ESA GNC Conference Papers Repository
Linear Covariance Propagation for Atmospheric re-Entry
Monte Carlo simulation is a very good method to assess the precision of a system. Therefore, it is commonly used to verify GNC accuracy, although computation power and time needed for this method is very high. In order to obtain approximated GNC accuracy results much quicker, linear covariance propagation can be used. This method is based on the propagation of the covariance of dispersions around a reference case. To propagate this covariance, the equations describing the systems evolution are linearized around the reference case and then integrated. In order to represent as well as possible the systems architecture, the usual equations of linear covariance propagation are modified. This way, the different kinetics of the guidance navigation and control subsystems are better respected, and the model gets consequently closer to the actual systems behaviour. To support this new formulation of the equations, the covariance propagation process is adapted. Linearization of the equations does not necessarily imply over-simplification of the model. Indeed, this study shows that a problem as complex as atmospheric re-entry can successfully be described by a linear covariance propagation tool.

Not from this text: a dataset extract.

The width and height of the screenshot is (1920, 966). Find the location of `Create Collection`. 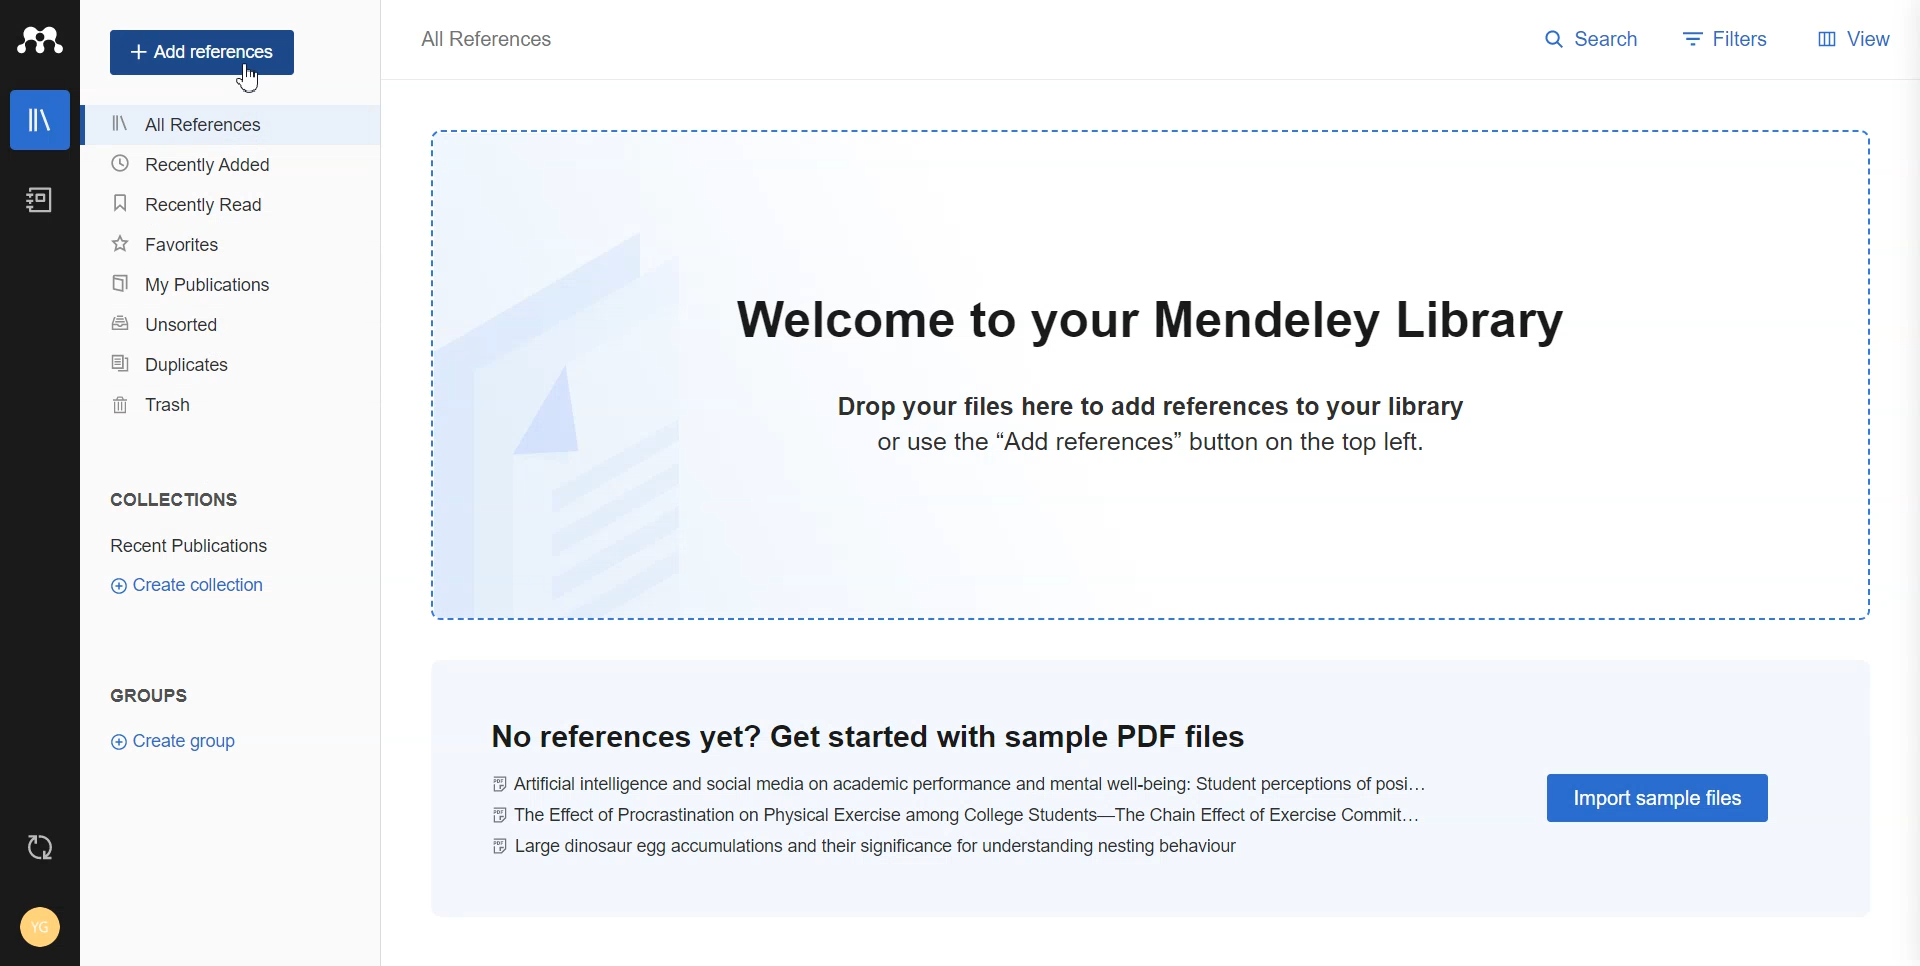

Closed loop algorithms are implemented, as for example navigation error model, guidance principle and actuator behaviour. Their influence on the accuracy of the re-entry module is evaluated. Focus is made on navigation error model that takes into account an inertial measurement unit as well as additional sensors, such as GNSS or star-trackers. To finish, interactions between navigation errors, command corrections and trajectory dispersions are assessed for different configurations.